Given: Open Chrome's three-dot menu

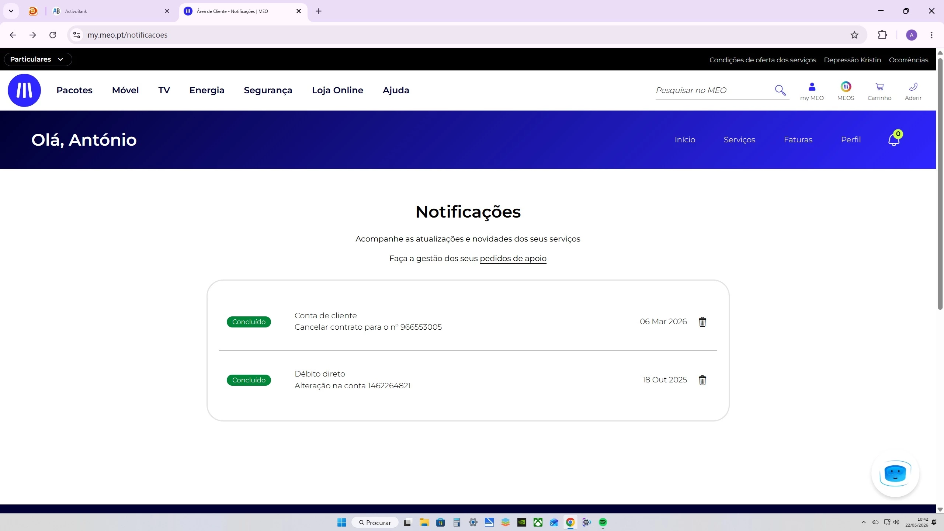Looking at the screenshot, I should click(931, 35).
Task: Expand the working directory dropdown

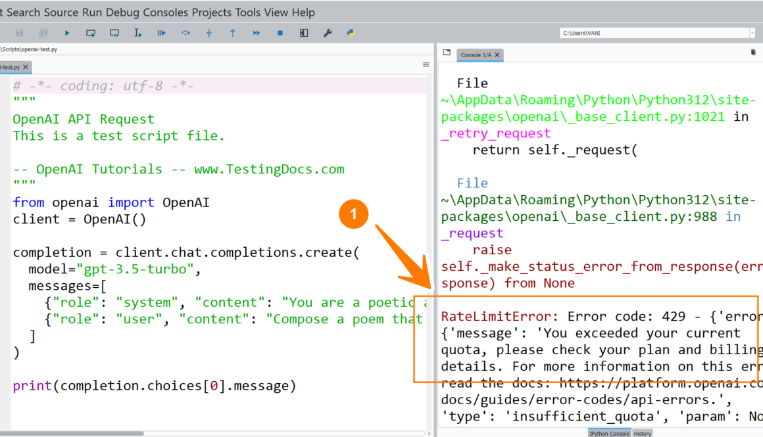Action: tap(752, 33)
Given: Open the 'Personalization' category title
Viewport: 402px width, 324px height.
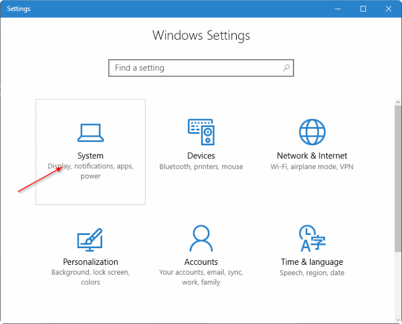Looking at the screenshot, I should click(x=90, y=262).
* * *
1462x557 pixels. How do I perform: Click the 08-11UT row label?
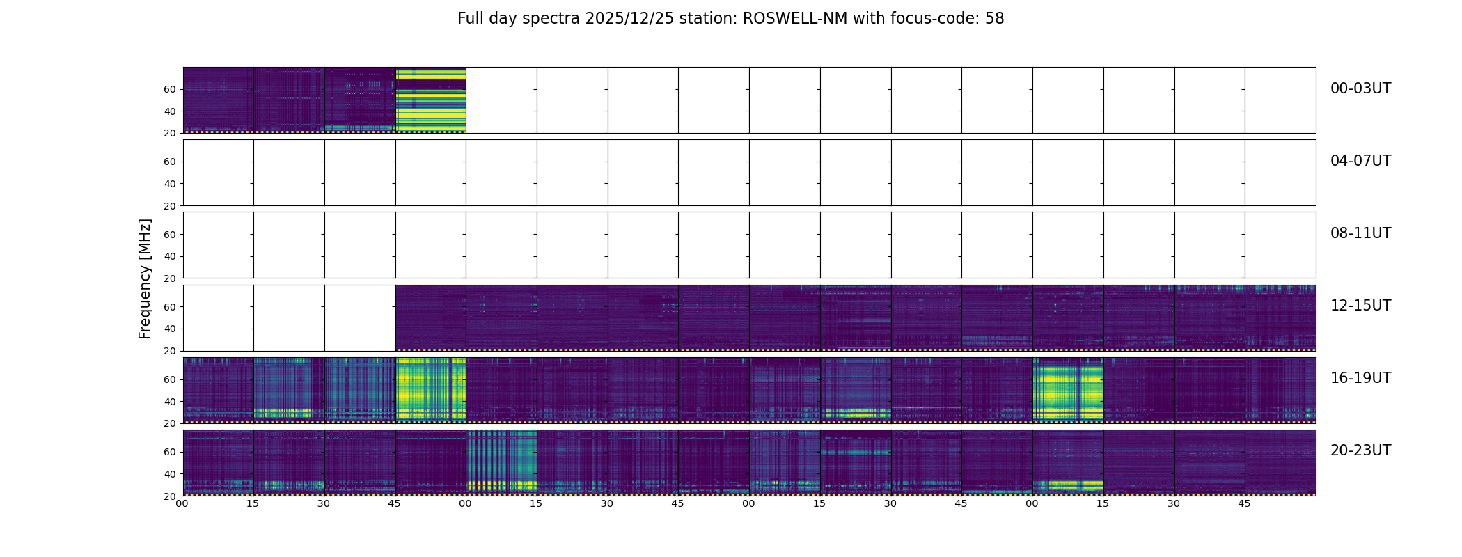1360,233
==
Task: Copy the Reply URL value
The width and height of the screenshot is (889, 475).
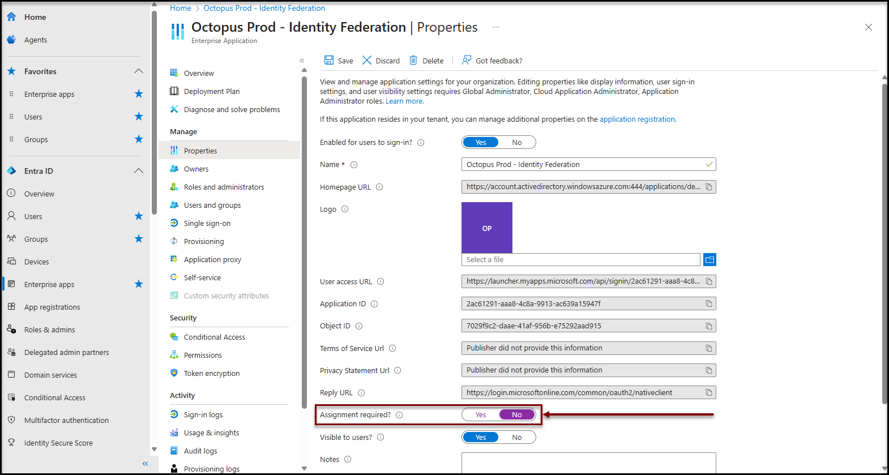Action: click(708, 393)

(EXERCISE PROMPT)
After locating "Given: Open Chrome's three-dot menu" and "Given: Open the" in the records above, return exactly the line holding each one and every line between them; leave out the pictures.

(TASK OUTPUT)
Given: Open Chrome's three-dot menu

Looking at the screenshot, I should click(931, 35).
Task: Expand the working directory dropdown

Action: tap(752, 33)
Given: Open the 'Personalization' category title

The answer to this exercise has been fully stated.